Mystery of high performing novel solar cell materials revealed in stunning clarity
Researchers from the University of Cambridge have used a suite of correlative, multimodal microscopy methods to visualize, for the first time, why perovskite materials are seemingly so tolerant of defects in their structure. Their findings were published today in Nature Nanotechnology.
The most commonly used material for producing solar panels is crystalline silicon, but to achieve efficient energy conversion requires an energy-intensive and time-consuming production process to create the highly ordered wafer structure required.
In the last decade, perovskite materials have emerged as promising alternatives.
The lead salts used to make them are much more abundant and cheaper to produce than crystalline silicon, and they can be prepared in a liquid ink that is simply printed to produce a film of the material. They also show great potential for other optoelectronic applications, such as energy efficient light emitting diodes (LEDs) and X-ray detectors.
The impressive performance of perovskites is surprising. The typical model for an excellent semiconductor is a very ordered structure, but the array of different chemical elements combined in perovskites creates a much 'messier' landscape.
This heterogeneity causes defects in the material that lead to nanoscale 'traps', which reduce the photovoltaic performance of the devices. But despite the presence of these defects, perovskite materials still show efficiency levels comparable to their silicon alternatives.
In fact, earlier research by the group has shown the disordered structure can actually increase the performance of perovskite optoelectronics, and their latest work seeks to explain why.

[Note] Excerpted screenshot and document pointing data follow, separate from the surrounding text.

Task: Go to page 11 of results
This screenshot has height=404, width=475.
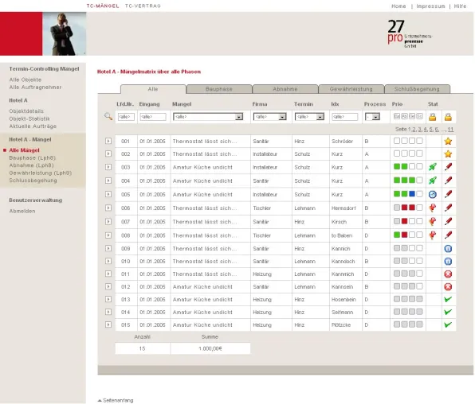Action: tap(451, 130)
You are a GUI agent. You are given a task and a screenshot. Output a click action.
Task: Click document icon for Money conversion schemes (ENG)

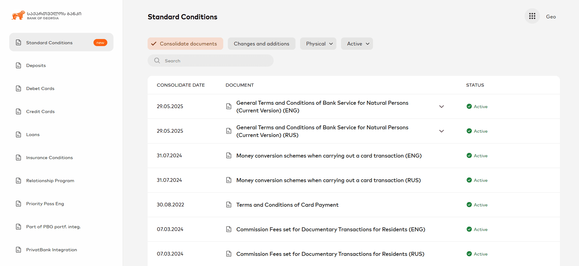[x=229, y=155]
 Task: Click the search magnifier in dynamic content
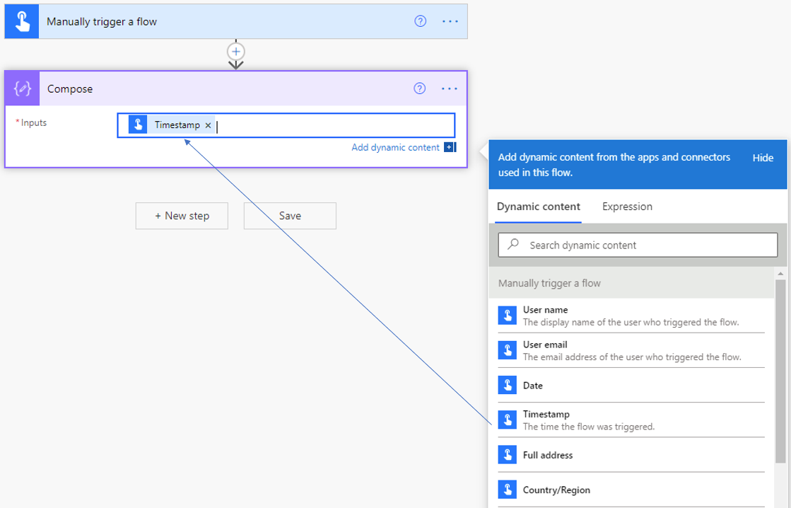[x=512, y=245]
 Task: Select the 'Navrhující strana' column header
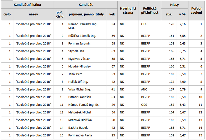128,11
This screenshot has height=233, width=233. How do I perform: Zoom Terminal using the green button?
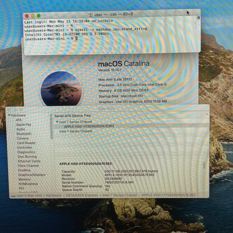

Combining a series of new microscopy techniques, the group present a complete picture of the nanoscale chemical, structural and optoelectronic landscape of these materials, that reveals the complex interactions between these competing factors and ultimately, shows which comes out on top.
"What we see is that we have two forms of disorder happening in parallel," explains Ph.D. student Kyle Frohna, "the electronic disorder associated with the defects that reduce performance, and then the spatial chemical disorder that seems to improve it.
"And what we've found is that the chemical disorder—the 'good' disorder in this case—mitigates the 'bad' disorder from the defects by funneling the charge carriers away from these traps that they might otherwise get caught in."
In collaboration with Cambridge's Cavendish Laboratory, the Diamond Light Source synchrotron facility in Didcot and the Okinawa Institute of Science and Technology in Japan, the researchers used several different microscopic techniques to look at the same regions in the perovskite film. They could then compare the results from all these methods to present the full picture of what's happening at a nanoscale level in these promising new materials.
"The idea is we do something called multimodal microscopy, which is a very fancy way of saying that we look at the same area of the sample with multiple different microscopes and basically try to correlate properties that we pull out of one with the properties we pull out of another one," says Frohna. "These experiments are time consuming and resource intensive, but the rewards you get in terms of the information you can pull out are excellent."
The findings will allow the group and others in the field to further refine how perovskite solar cells are made in order to maximize efficiency.
"For a long time, people have thrown the term defect tolerance around, but this is the first time that anyone has properly visualized it to get a handle on what it actually means to be defect tolerant in these materials.
"Knowing that these two competing disorders are playing off each other, we can think about how we effectively modulate one to mitigate the effects of the other in the most beneficial way."
"In terms of the novelty of the experimental approach, we have followed a correlative multimodal microscopy strategy, but not only that, each standalone technique is cutting edge by itself," says Miguel Anaya, Royal Academy of Engineering Research Fellow at Cambridge's Department of Chemical Engineering and Biotechnology
"We have visualized and given reasons why we can call these materials defecttolerant. This methodology enables new routes to optimize them at the nanoscale to, ultimately, perform better for a targeted application. Now, we can look at other types of perovskites that are not only good for solar cells but also for LEDs or detectors and understand their working principles.
"Even more importantly, the set of acquisition tools that we have developed in this work can be extended to study any other optoelectronic material, something that may be of great interest to the broader materials science community."
"Through these visualizations, we now much better understand the nanoscale landscape in these fascinating semiconductors—the good, the bad and the ugly," says Sam Stranks, University Assistant Professor in Energy at Cambridge's Department of Chemical Engineering and Biotechnology.
"These results explain how the empirical optimisation of these materials by the field has driven these mixed composition perovskites to such high performances. But it has also revealed blueprints for design of new semiconductors that may have similar attributes—where disorder can be exploited to tailor performance."